Of all the 1,965 articles that the Drudge Report ran with the word “OIL” in the title, most were hyping the oil market. The most notorious cases, a few times a week, were hosted by Yahoo, Breibart, and AP News. Most of these articles were plugged with the same paragraph that stated if “Israel were to attack Iran, Iran would retaliate by taking over the straits of Hormuz, the largest pathway for oil and we all know what that would do to the price of oil.
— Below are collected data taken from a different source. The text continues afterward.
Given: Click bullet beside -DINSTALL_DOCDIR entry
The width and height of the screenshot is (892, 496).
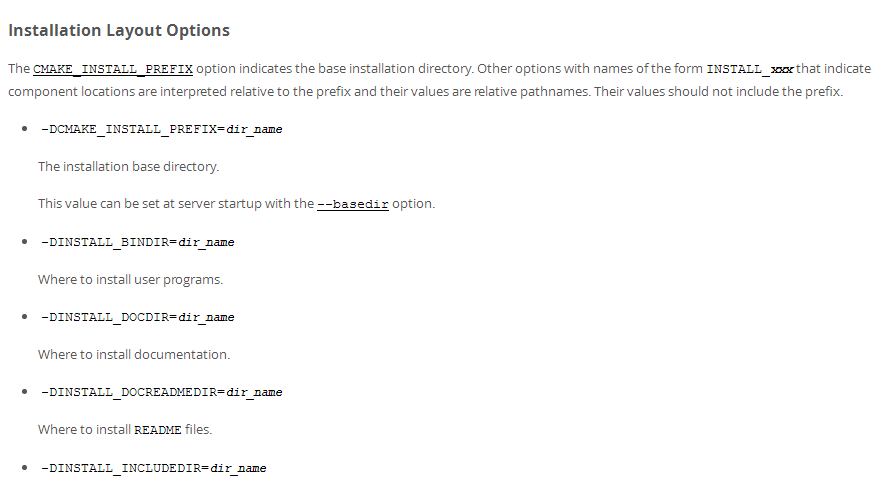Looking at the screenshot, I should click(24, 317).

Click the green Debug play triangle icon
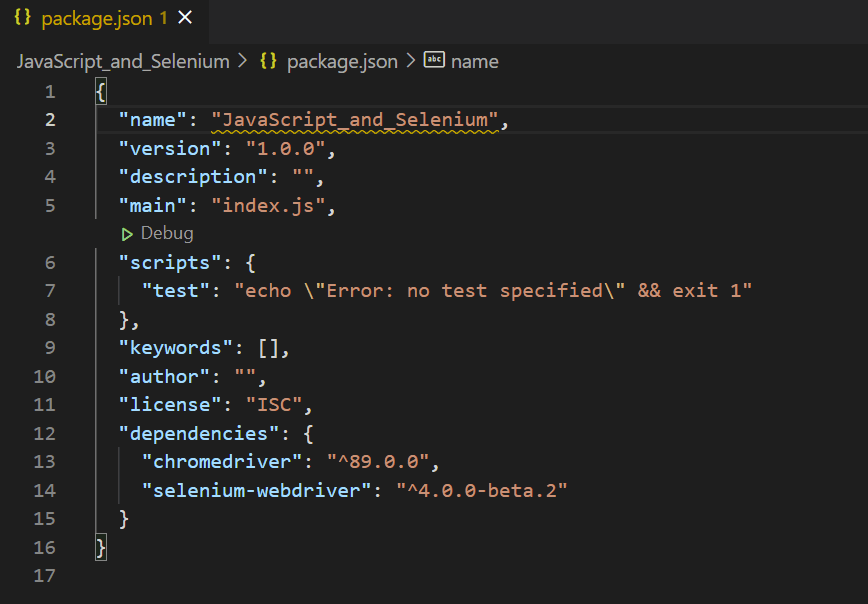(127, 234)
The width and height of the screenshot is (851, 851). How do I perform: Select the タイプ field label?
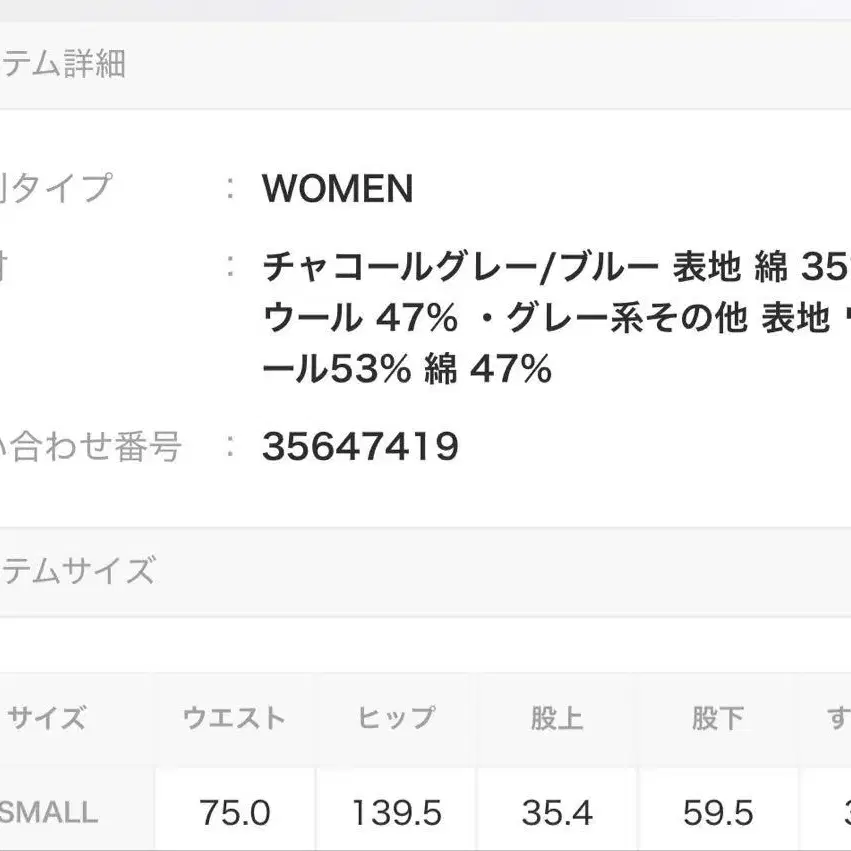tap(58, 187)
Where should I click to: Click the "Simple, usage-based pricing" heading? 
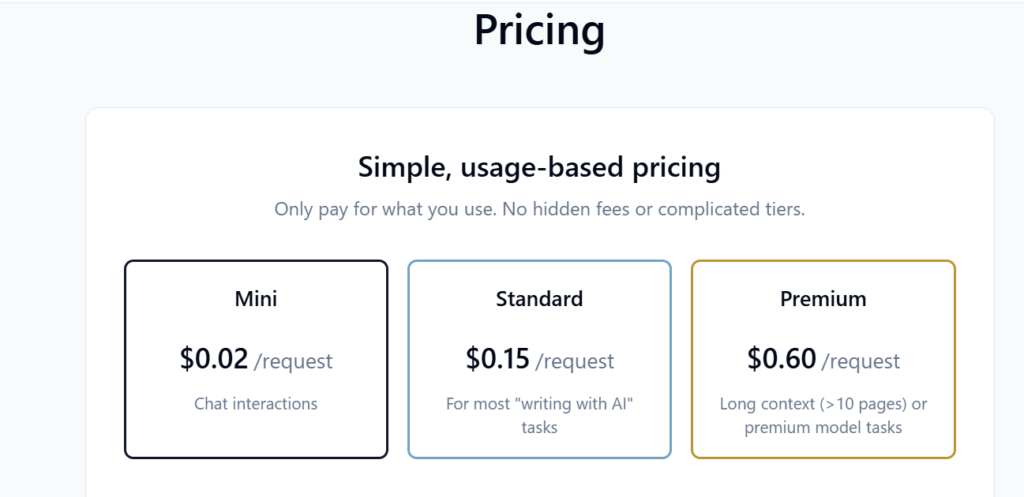539,166
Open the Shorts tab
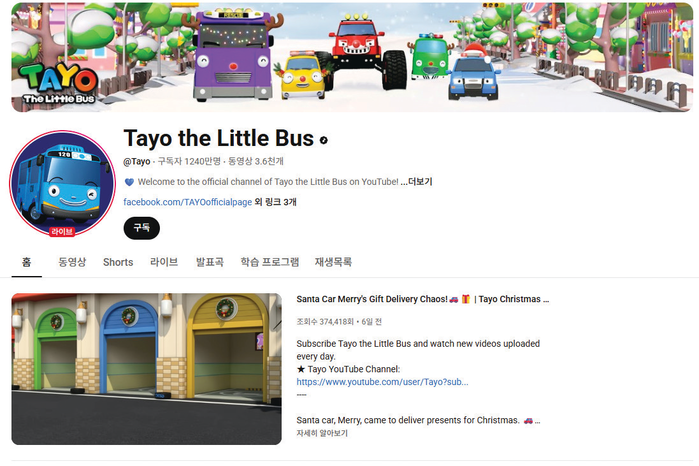 (x=118, y=262)
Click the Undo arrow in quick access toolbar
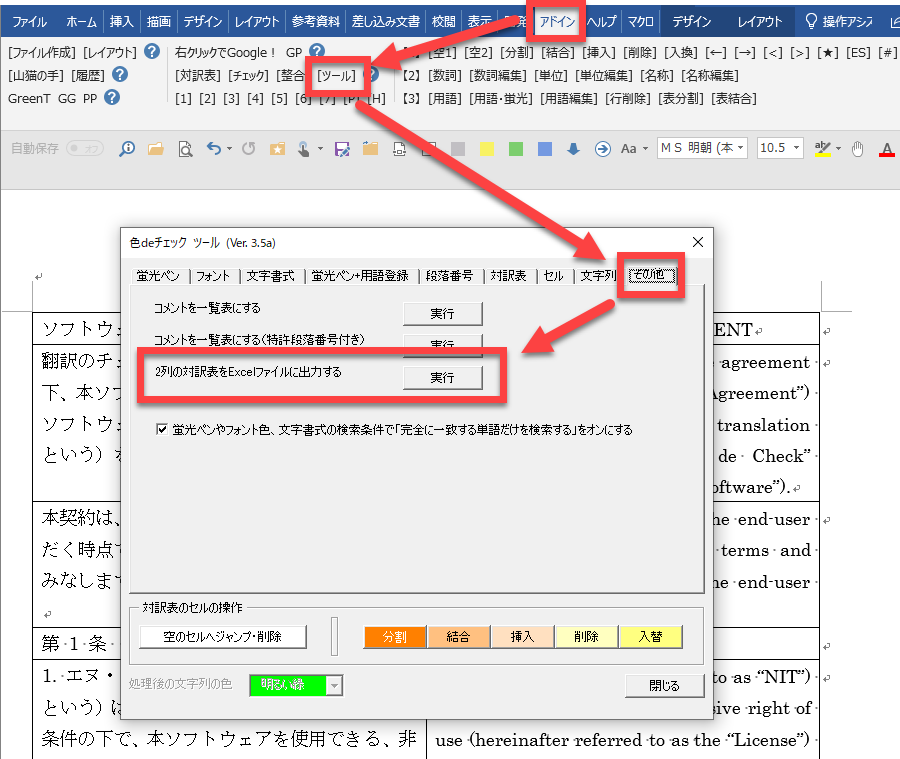 click(213, 149)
It truly takes a global village of manipulators and their lackeys to pull off a con on the scale of oil, but it’s also the most profitable scam ever perpetrated on the people of this planet as they take control of a vital resource and then create artificial shortages and drive speculative demand in order to charge you an extra dollar per gallon of gas. You don’t complain because it’s “only” $15-$20 every time you fill up your tank, but that’s what they count on and that’s where you’re wrong—it’s $20 from you and $20 from EVERY SINGLE ONE of your customers once or twice a week and $20 more dollars that your employees need just to get to work. It’s money that could be going into your business instead of a new gold bathtub for a Saudi Prince or a Goldman trader.
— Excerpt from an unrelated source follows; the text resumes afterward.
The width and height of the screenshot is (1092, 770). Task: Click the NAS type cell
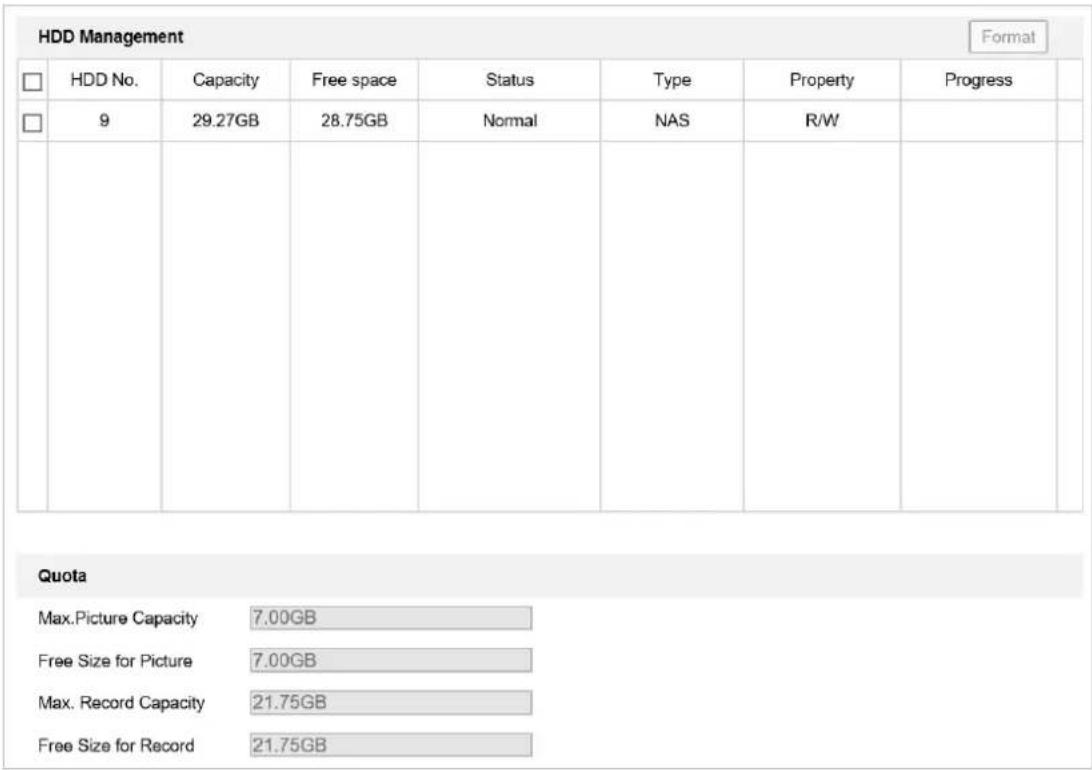coord(672,120)
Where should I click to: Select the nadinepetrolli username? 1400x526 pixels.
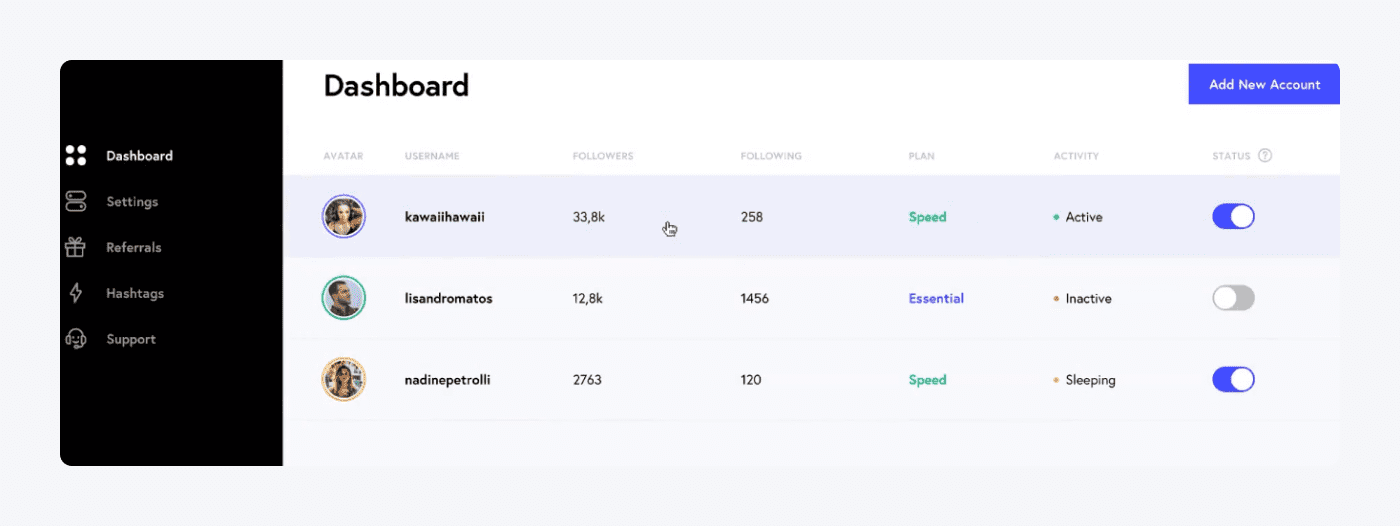(447, 380)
Global drivers consume 1.7Bn gallons of gas every single day—that $1 is $50Bn a month, a Madoff per month that is being taken away from YOU and YOUR business and the non-energy/financial businesses you invest in. Of course we can give up and invest in those sectors (we do) but that doesn’t do much for the global economy. And, even as you sit here now, not doing anything, those oil and profits have been plowed into the copper and gold markets.

And now the same Goldman energy cartel is bidding to take over your clean air (through Carbon Credit trading) and your clean water. Maybe when they are charging you $80 a gallon for water and 10 cents a breath you’ll want to do something about it.
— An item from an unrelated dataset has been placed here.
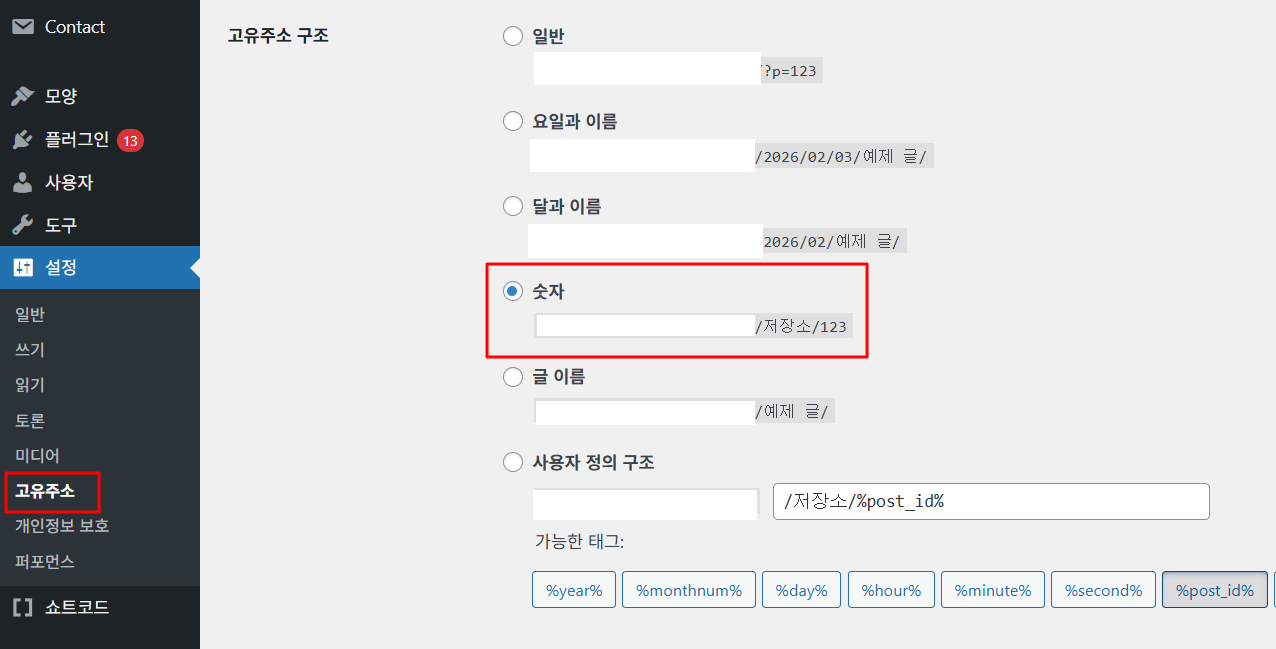The width and height of the screenshot is (1276, 649).
Task: Select 사용자 정의 구조 radio option
Action: [x=513, y=463]
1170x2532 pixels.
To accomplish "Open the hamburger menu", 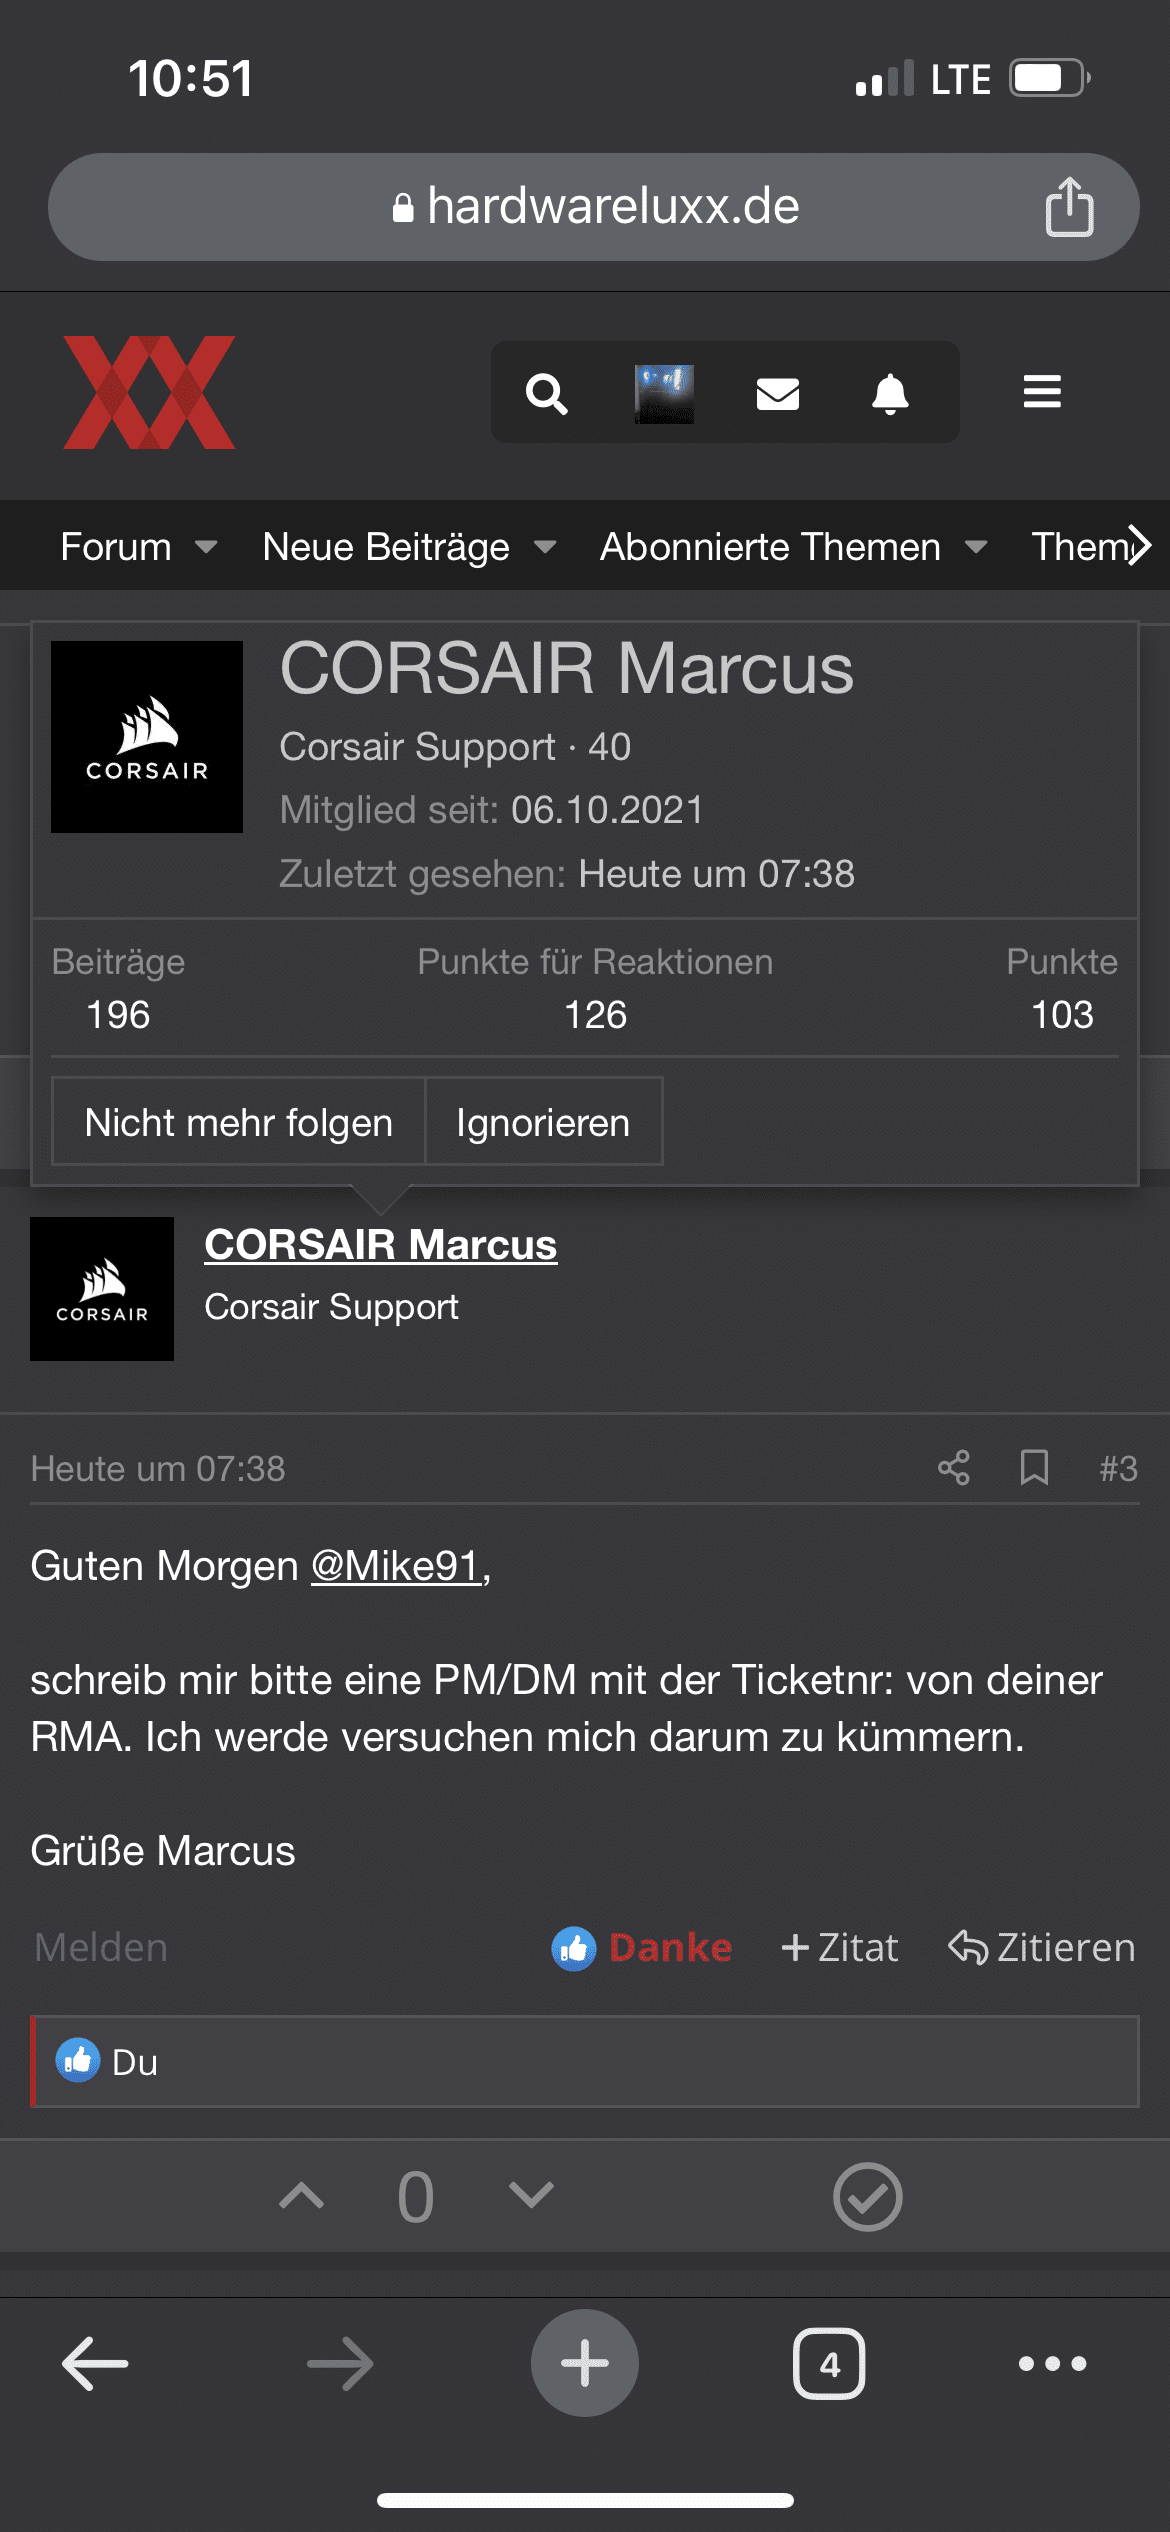I will tap(1042, 392).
I think I’ll start right now and you can too! Here are the e-mail addresses and fax numbers for all of yor Senators, Congresspeople and Governors. Send this article to them and let them know you’d like to see an investigation. Take a few minutes of your time to save a few bucks on your next gallon of water!

Speculators Blamed for Oil Price Spikes

By Kevin G. Hall, McClatchy Newspapers
July 28, 2009

The chairman of the Commodity Futures Trading Commission signaled Tuesday that his agency is likely to limit financial speculators' ability to drive up prices for oil and other fuels.

Excessive speculation, suggested CFTC chief Gary Gensler, drove the price of oil to a record $147 a barrel a year ago, making it unnecessarily more expensive for Americans to heat their homes and fuel their cars.
"I believe we must seriously consider setting strict position limits in the energy markets," Gensler said at the start of a public hearing to consider limiting the number of contracts that an oil trader can hold.
Gensler's comments mark a stark shift from the Bush administration's view. When a Republican headed the CFTC last year, the agency concluded that market forces of supply and demand, not financial speculators, drove record increases in energy prices. However, Gensler and at least one other commissioner, Bart Chilton, think that speculation, at a minimum, drove the price of oil higher than it would've gotten otherwise.

Investors, many of them big pension funds working with Wall Street investment banks, poured speculative money into futures, or contracts for future delivery. This inflow, as much as $300 billion, appears to have pushed prices to record levels, and helped them rebound again during the past six months from their winter lows.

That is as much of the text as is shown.